FF: 'Cause you know, your master's wasn't exactly -- I got my teaching certificate already, but when I got my master's, it was after I was teaching already so it was still a stepping stone to say, to build up on your self-esteem. So if anything, I'd like to pass, not getting master's, to say that's the secret. It's to say to have stepping stones to, to improve yourself, or to feel good about yourself, not other people. I mean, I didn't get my master's for my wife or for my kids. I basically had to do it for myself, 'cause they're not gonna to take the test for me, or they're not gonna write my thesis for me. I think that part of it, I hope to, or hope, rather, that I have expounded on that issue with my kids enough that they might translate that into what they want to do or what they are achieving or whatever. Because even to say what if they're not going to become academic people, no, that's okay.

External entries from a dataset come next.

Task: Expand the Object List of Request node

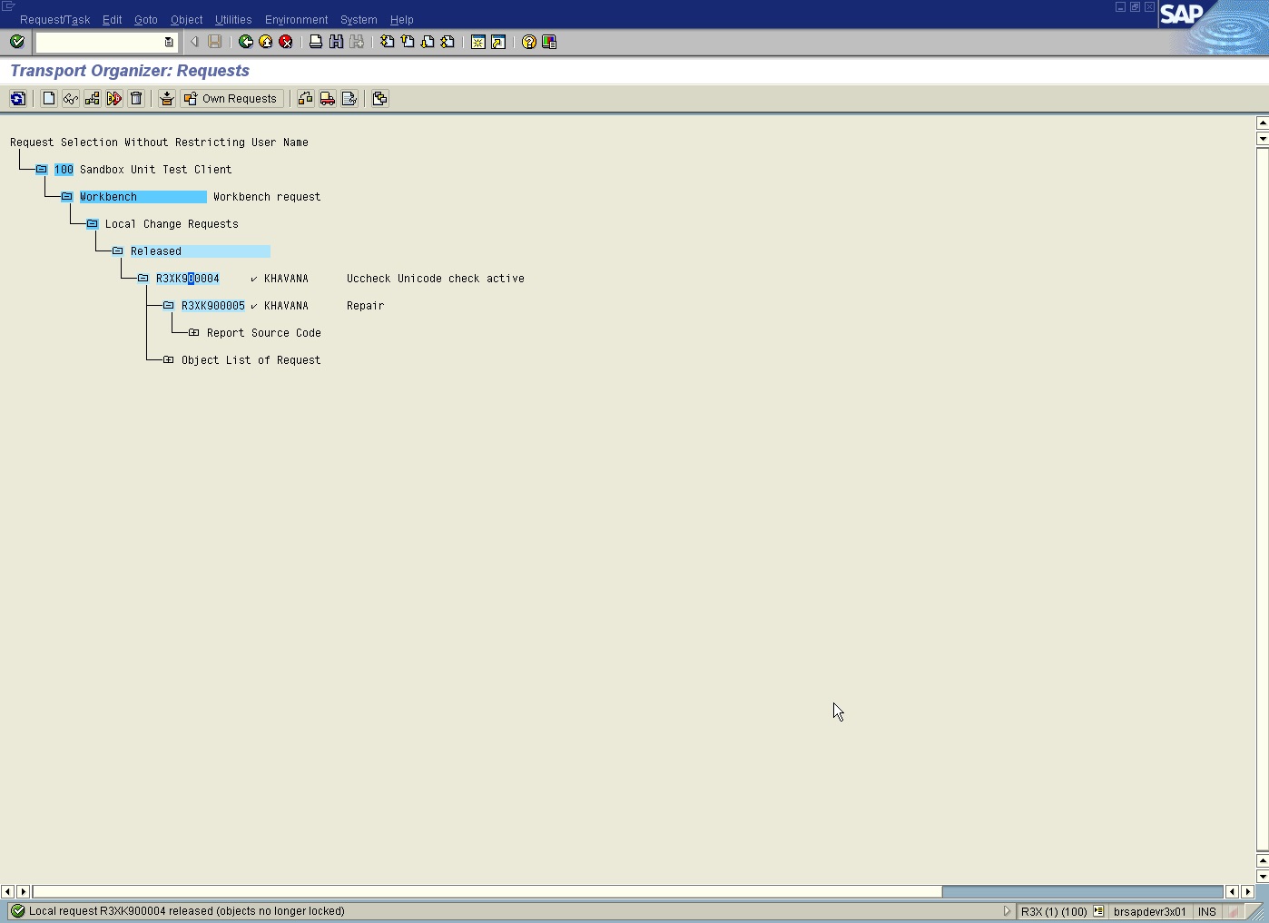Action: click(168, 359)
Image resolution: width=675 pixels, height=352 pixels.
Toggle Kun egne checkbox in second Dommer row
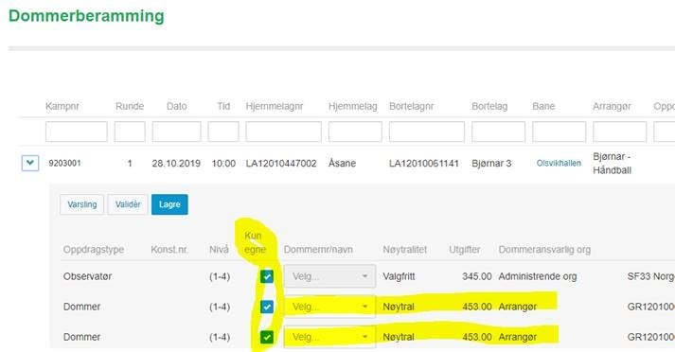pos(267,337)
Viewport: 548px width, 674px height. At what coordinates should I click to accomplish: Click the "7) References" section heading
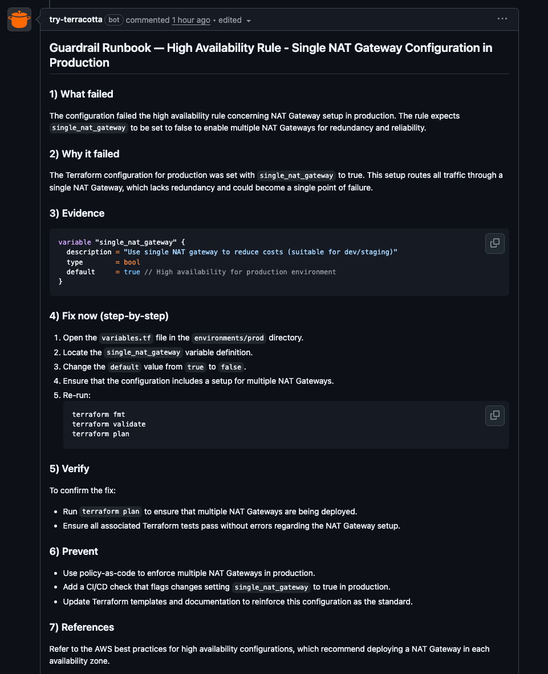click(x=82, y=627)
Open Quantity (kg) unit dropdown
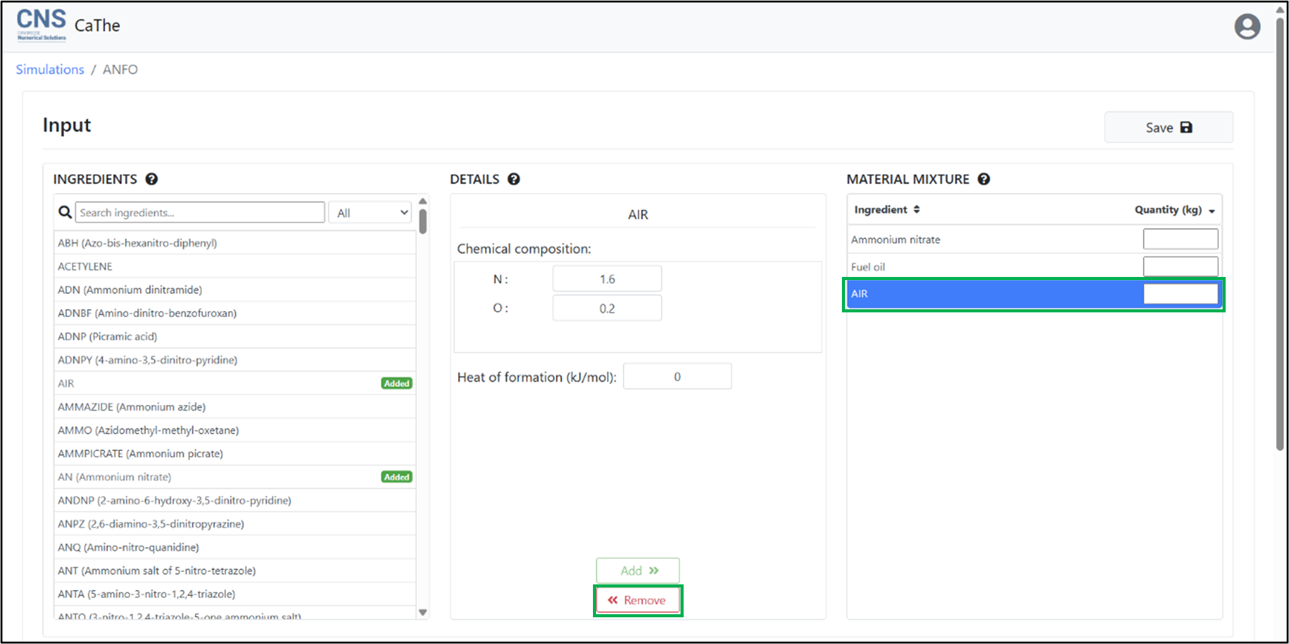 1211,211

Ann went to college and got her degree, but Susie hasn't. And I think to be a good parent takes a heck of a lot and I think, I'm so proud that she could be this caring, loving mother. I would say if anything, "You're a good mom." Isn't that saying a lot, 'cause it is. 'Cause when Mich, my wife and I had the girls, she was a professional, she could have gone to work as a CPA and made better money than me, but I was old-fashioned. I said, "Hey, I want you to stay home with the kids and give them the care and love, and take care of them," and to me, that was important to me. And I'm glad I did. So... and she felt that, too, it wasn't a forced issue.

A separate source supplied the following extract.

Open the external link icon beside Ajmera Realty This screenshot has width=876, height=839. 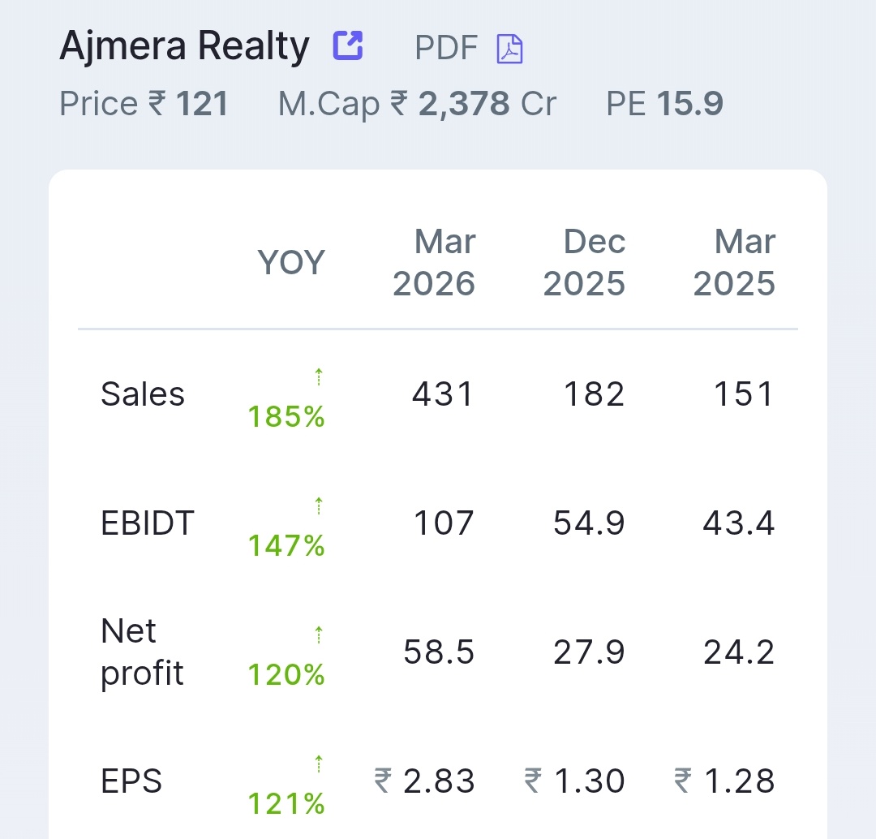[347, 45]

But all this camp experience, like I said, going back to what you were saying that -- yeah, it's, it's shaped my whole goal setting in a sense because I see -- well, at my age, you start to sort of know what you're good at. I felt I was good at athletics. My academia kind of inched up a little bit when I jumped from seventh to ninth grade, thinking that I'm a genius, which I wasn't. But that was okay. I felt good about myself, and to see my former Seattle people who haven't seen me since Puyallup to say, "Hey, you mean you're in the soph-, I mean, you're a junior now? I thought you were a sophomore." I said well, gritting my teeth and just kind of smiling and saying, "Well, I skipped," and kind of implying my great, great intelligence. But I thank my brother Daibo for that. He, he was always academic and he had a way of teaching me without forcing me or making me feel dumb. And I think when I, I mentioned it in his eulogy, in his funeral, I mentioned that, what he was to me. 'Cause his being the older brother who offered me something was as a model was not athletic, it was something a little bit more important. And I guess some people were surprised I would put that first, because usually I would say sports because of the accolades, and accomplishment. But when I had mentioned Daibo who helped me and to realize my worth intellectually in a sense, that to me is -- I found to be more important than the models of being, having brothers who are great at athletics or sports. Because you don't think of this other part being important, but as you get older you say yeah, he was really special. I know his wife appreciated that comment when I gave that light eulogy at the funeral, and because... and then sometimes I wish I would have said that to the wife but maybe there wasn't a time to, 'cause who am I to say I know when he's gonna pass away or you know, whatever. But I'm glad I was able to say that so that the people that knew him, his level of age level could hear me say that. And so I was pleased.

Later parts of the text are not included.